== What to do ==
Print each line exactly, from the one with "Screen dimensions: 1300x731" to the very last line of the listing, and keep the pictures out.

(Source material Opens)

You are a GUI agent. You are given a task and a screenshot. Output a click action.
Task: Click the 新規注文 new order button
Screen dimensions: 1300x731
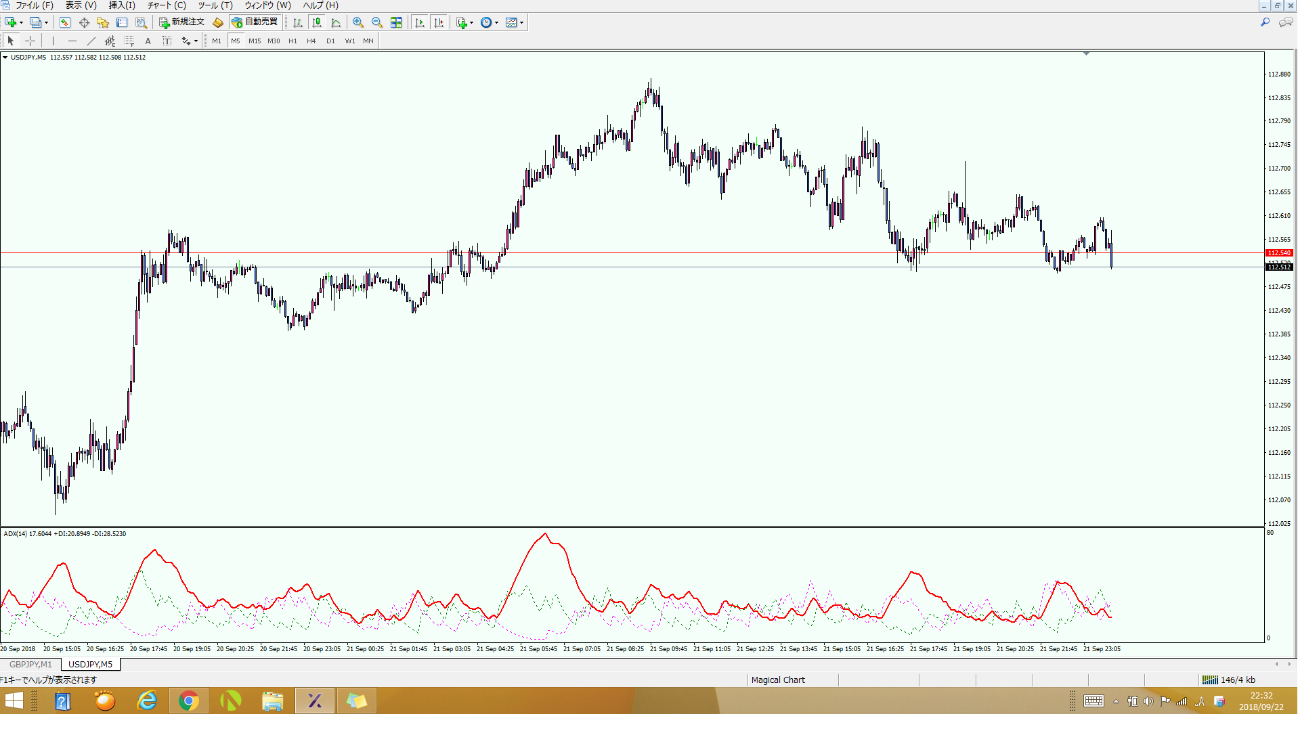click(182, 22)
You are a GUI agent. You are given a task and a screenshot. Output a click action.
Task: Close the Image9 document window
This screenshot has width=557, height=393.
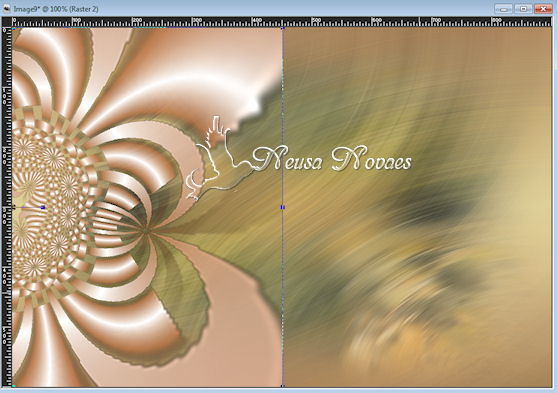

(Source material Closes)

== Expected output ==
Screen dimensions: 1300x731
click(182, 22)
You are a GUI agent. You are given a task and a screenshot. Output a click action.
Task: Close the Image9 document window
This screenshot has width=557, height=393.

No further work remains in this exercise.